15 JANUARY 1898, Page 24

CURRENT LITERATURE.

A Short History of Hampton Court. By Ernest Law, B.A. (George Bell and Co. 7s. 6d. net.)—Although Mr. Law avowedly publishes this volume as a mere résumé of his greater work on the same subject, he contrives in it to show his readers a number of dazzling historical dissolving views. Beginning with the magnificent figure of Henry VIII.'s great Cardinal, he unrolls a procession of personages which reminds us of nothing so much. as of Banquo's issue,—the line of Kings shown Macbeth by the weird sisters. First, the fair Anne Boleyn, by her witcheries and beauty undermining the power of the haughty builder of the Palace, and, in her turn, slain by a glance from Jane Seymour's downcast eyes.

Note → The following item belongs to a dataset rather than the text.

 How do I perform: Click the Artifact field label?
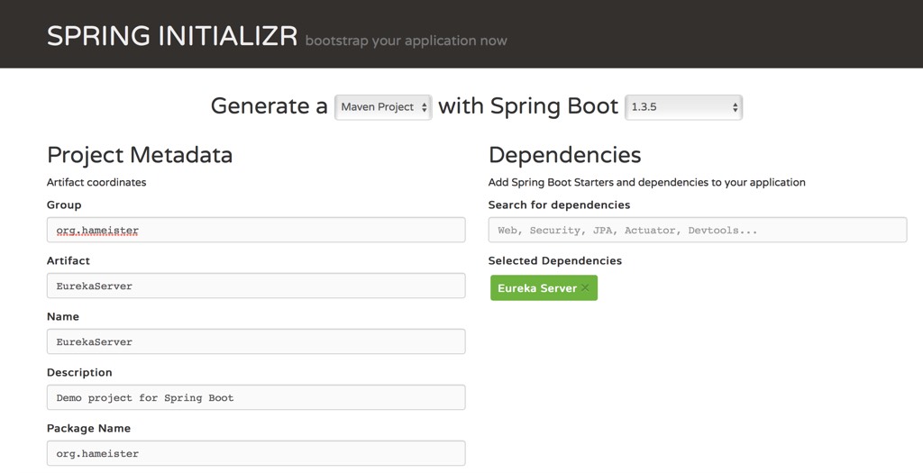click(69, 261)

On through the brief reign of Edward VI. to the day of the sour-faced Philip and his plain bride, who spent their honeymoon here, and disgusted the whole English people by the amount of emigre which appeared in their menu. Then we come to Elizabeth, "walking with a certain grandity rather than gravity," a noun which not ineptly describes the Virgin Queen. James I. held many festivities in the old Tudor Palace, while his Queen died there. In the troubled days of Charles we have a confused picture of the King flying through a dark November evening across the river, and so by horse towards Southampton. Afterwards, plans of selling the Palace were freely mooted by the Parliament. But Cromwell interfered, and as his Highness the Protector, took up his abode there, for "thus the whirligig of time brings in his revenges." After the Restoration, each King in turn seems to havo lived in the Palace, down to the time when the irascible George II. boxed the ears of his grandson there. The pain must have been severe, for George III. could never bear to live at Hampton Court; and from that box of the ears dates the downfall of it as a Palace. All this history is shortly, yet picturesquely, set forth by Mr. Law ; and the book which results is most interesting and entertaining.